▸ **WHAT YOU ARE ASKED TO DO**
Starting with the line that contains "Instruction: Tap the GRS gross score total 6", write out each line through the end of the listing, unchanged. Output nothing else.
*** SOURCE MATERIAL ***
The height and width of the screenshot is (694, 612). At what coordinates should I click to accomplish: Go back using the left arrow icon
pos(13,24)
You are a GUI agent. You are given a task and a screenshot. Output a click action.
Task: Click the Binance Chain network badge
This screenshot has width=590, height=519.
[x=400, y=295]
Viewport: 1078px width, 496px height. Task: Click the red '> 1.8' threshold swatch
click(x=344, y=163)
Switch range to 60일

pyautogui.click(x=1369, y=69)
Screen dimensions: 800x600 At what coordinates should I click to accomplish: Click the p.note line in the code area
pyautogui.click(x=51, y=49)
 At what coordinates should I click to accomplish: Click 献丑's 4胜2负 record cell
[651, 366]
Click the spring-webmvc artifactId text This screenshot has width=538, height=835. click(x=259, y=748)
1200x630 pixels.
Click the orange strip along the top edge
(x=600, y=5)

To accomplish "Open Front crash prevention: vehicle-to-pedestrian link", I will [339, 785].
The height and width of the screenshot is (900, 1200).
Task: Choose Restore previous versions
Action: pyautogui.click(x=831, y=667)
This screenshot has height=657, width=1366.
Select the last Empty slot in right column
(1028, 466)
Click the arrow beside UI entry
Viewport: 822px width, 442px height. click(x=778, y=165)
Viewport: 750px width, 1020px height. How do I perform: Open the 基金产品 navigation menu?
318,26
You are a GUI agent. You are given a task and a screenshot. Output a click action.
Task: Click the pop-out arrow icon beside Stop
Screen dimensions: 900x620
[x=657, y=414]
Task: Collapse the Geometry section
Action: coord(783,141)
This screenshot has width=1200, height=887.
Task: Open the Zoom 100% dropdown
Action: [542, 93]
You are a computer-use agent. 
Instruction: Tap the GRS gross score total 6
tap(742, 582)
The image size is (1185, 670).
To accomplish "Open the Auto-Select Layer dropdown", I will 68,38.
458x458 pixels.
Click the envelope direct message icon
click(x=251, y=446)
*** End of SOURCE MATERIAL ***
▸ **EXERCISE OUTPUT**
Instruction: Tap the GRS gross score total 6
tap(742, 582)
The image size is (1185, 670).
To accomplish "Open the Auto-Select Layer dropdown", I will 68,38.
458x458 pixels.
Click the envelope direct message icon
click(x=251, y=446)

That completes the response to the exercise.